◆ The task: Each record, exactly as written, should be printed again.

◆ Stored items from a collection:
++++++

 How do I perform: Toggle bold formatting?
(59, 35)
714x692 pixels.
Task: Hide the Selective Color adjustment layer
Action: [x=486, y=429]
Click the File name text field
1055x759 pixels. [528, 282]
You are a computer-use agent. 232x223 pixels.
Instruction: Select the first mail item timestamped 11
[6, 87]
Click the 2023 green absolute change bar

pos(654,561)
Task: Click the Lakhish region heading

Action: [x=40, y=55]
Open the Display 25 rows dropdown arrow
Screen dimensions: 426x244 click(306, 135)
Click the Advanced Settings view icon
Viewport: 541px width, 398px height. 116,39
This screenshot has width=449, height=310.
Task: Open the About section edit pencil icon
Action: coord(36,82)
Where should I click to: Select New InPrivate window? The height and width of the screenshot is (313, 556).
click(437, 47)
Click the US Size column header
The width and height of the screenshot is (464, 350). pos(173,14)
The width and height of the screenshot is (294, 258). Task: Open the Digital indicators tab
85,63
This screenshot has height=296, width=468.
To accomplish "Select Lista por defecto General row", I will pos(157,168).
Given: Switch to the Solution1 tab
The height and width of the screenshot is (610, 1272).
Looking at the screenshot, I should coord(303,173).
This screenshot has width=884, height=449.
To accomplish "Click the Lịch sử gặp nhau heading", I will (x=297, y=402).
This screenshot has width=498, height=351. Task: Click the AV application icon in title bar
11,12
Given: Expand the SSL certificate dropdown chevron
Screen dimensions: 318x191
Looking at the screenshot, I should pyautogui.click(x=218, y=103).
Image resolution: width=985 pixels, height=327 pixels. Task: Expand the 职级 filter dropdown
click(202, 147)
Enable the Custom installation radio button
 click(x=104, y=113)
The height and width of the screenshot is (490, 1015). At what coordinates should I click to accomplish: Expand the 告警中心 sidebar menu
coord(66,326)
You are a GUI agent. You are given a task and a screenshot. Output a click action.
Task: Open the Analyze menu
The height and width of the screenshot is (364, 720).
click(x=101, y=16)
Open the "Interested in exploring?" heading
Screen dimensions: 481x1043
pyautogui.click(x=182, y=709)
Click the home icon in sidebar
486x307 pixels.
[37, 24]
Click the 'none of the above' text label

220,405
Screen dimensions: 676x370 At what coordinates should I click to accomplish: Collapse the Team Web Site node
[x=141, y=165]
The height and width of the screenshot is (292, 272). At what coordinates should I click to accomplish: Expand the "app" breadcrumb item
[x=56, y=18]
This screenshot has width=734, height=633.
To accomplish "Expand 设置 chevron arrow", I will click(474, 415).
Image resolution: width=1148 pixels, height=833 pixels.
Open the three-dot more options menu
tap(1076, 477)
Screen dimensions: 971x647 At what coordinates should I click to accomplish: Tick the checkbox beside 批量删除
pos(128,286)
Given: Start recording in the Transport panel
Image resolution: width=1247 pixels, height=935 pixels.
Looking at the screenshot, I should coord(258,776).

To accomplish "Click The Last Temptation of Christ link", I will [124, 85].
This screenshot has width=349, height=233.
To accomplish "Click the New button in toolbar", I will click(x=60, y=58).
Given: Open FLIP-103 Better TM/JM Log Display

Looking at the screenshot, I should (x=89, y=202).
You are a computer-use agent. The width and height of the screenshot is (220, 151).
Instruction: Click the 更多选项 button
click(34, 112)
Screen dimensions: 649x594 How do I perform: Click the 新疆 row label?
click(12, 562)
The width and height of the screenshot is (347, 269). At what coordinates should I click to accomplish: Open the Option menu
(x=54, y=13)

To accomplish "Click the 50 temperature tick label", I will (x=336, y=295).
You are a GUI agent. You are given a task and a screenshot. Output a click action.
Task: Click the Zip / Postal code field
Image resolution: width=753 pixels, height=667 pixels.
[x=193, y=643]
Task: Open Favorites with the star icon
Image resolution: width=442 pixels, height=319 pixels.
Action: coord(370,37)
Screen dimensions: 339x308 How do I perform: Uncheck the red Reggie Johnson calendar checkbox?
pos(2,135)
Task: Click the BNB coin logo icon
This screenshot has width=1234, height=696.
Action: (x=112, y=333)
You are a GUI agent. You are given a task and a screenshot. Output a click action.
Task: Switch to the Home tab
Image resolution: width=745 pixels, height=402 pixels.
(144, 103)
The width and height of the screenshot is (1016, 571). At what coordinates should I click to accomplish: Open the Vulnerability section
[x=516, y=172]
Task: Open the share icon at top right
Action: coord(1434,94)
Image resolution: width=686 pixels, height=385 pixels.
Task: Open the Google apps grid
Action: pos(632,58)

++++++

◆ Reply to the task:
 How do I perform: Toggle bold formatting?
(59, 35)
714x692 pixels.
Task: Hide the Selective Color adjustment layer
Action: [x=486, y=429]
Click the File name text field
1055x759 pixels. [528, 282]
You are a computer-use agent. 232x223 pixels.
Instruction: Select the first mail item timestamped 11
[6, 87]
Click the 2023 green absolute change bar

pos(654,561)
Task: Click the Lakhish region heading

Action: [x=40, y=55]
Open the Display 25 rows dropdown arrow
Screen dimensions: 426x244 click(306, 135)
Click the Advanced Settings view icon
Viewport: 541px width, 398px height. 116,39
This screenshot has width=449, height=310.
Task: Open the About section edit pencil icon
Action: coord(36,82)
Where should I click to: Select New InPrivate window? The height and width of the screenshot is (313, 556).
click(437, 47)
Click the US Size column header
The width and height of the screenshot is (464, 350). pos(173,14)
The width and height of the screenshot is (294, 258). Task: Open the Digital indicators tab
85,63
This screenshot has height=296, width=468.
To accomplish "Select Lista por defecto General row", I will pos(157,168).
Given: Switch to the Solution1 tab
The height and width of the screenshot is (610, 1272).
Looking at the screenshot, I should coord(303,173).
This screenshot has width=884, height=449.
To accomplish "Click the Lịch sử gặp nhau heading", I will (x=297, y=402).
This screenshot has width=498, height=351. Task: Click the AV application icon in title bar
11,12
Given: Expand the SSL certificate dropdown chevron
Screen dimensions: 318x191
Looking at the screenshot, I should pyautogui.click(x=218, y=103).
Image resolution: width=985 pixels, height=327 pixels. Task: Expand the 职级 filter dropdown
click(202, 147)
Enable the Custom installation radio button
 click(x=104, y=113)
The height and width of the screenshot is (490, 1015). At what coordinates should I click to accomplish: Expand the 告警中心 sidebar menu
coord(66,326)
You are a GUI agent. You are given a task and a screenshot. Output a click action.
Task: Open the Analyze menu
The height and width of the screenshot is (364, 720).
click(x=101, y=16)
Open the "Interested in exploring?" heading
Screen dimensions: 481x1043
pyautogui.click(x=182, y=709)
Click the home icon in sidebar
486x307 pixels.
[37, 24]
Click the 'none of the above' text label

220,405
Screen dimensions: 676x370 At what coordinates should I click to accomplish: Collapse the Team Web Site node
[x=141, y=165]
The height and width of the screenshot is (292, 272). At what coordinates should I click to accomplish: Expand the "app" breadcrumb item
[x=56, y=18]
This screenshot has width=734, height=633.
To accomplish "Expand 设置 chevron arrow", I will click(474, 415).
Image resolution: width=1148 pixels, height=833 pixels.
Open the three-dot more options menu
tap(1076, 477)
Screen dimensions: 971x647 At what coordinates should I click to accomplish: Tick the checkbox beside 批量删除
pos(128,286)
Given: Start recording in the Transport panel
Image resolution: width=1247 pixels, height=935 pixels.
Looking at the screenshot, I should coord(258,776).

To accomplish "Click The Last Temptation of Christ link", I will [124, 85].
This screenshot has width=349, height=233.
To accomplish "Click the New button in toolbar", I will click(x=60, y=58).
Given: Open FLIP-103 Better TM/JM Log Display

Looking at the screenshot, I should (x=89, y=202).
You are a computer-use agent. The width and height of the screenshot is (220, 151).
Instruction: Click the 更多选项 button
click(34, 112)
Screen dimensions: 649x594 How do I perform: Click the 新疆 row label?
click(12, 562)
The width and height of the screenshot is (347, 269). At what coordinates should I click to accomplish: Open the Option menu
(x=54, y=13)

To accomplish "Click the 50 temperature tick label", I will (x=336, y=295).
You are a GUI agent. You are given a task and a screenshot. Output a click action.
Task: Click the Zip / Postal code field
Image resolution: width=753 pixels, height=667 pixels.
[x=193, y=643]
Task: Open Favorites with the star icon
Image resolution: width=442 pixels, height=319 pixels.
Action: coord(370,37)
Screen dimensions: 339x308 How do I perform: Uncheck the red Reggie Johnson calendar checkbox?
pos(2,135)
Task: Click the BNB coin logo icon
This screenshot has width=1234, height=696.
Action: (x=112, y=333)
You are a GUI agent. You are given a task and a screenshot. Output a click action.
Task: Switch to the Home tab
Image resolution: width=745 pixels, height=402 pixels.
(144, 103)
The width and height of the screenshot is (1016, 571). At what coordinates should I click to accomplish: Open the Vulnerability section
[x=516, y=172]
Task: Open the share icon at top right
Action: coord(1434,94)
Image resolution: width=686 pixels, height=385 pixels.
Task: Open the Google apps grid
Action: pos(632,58)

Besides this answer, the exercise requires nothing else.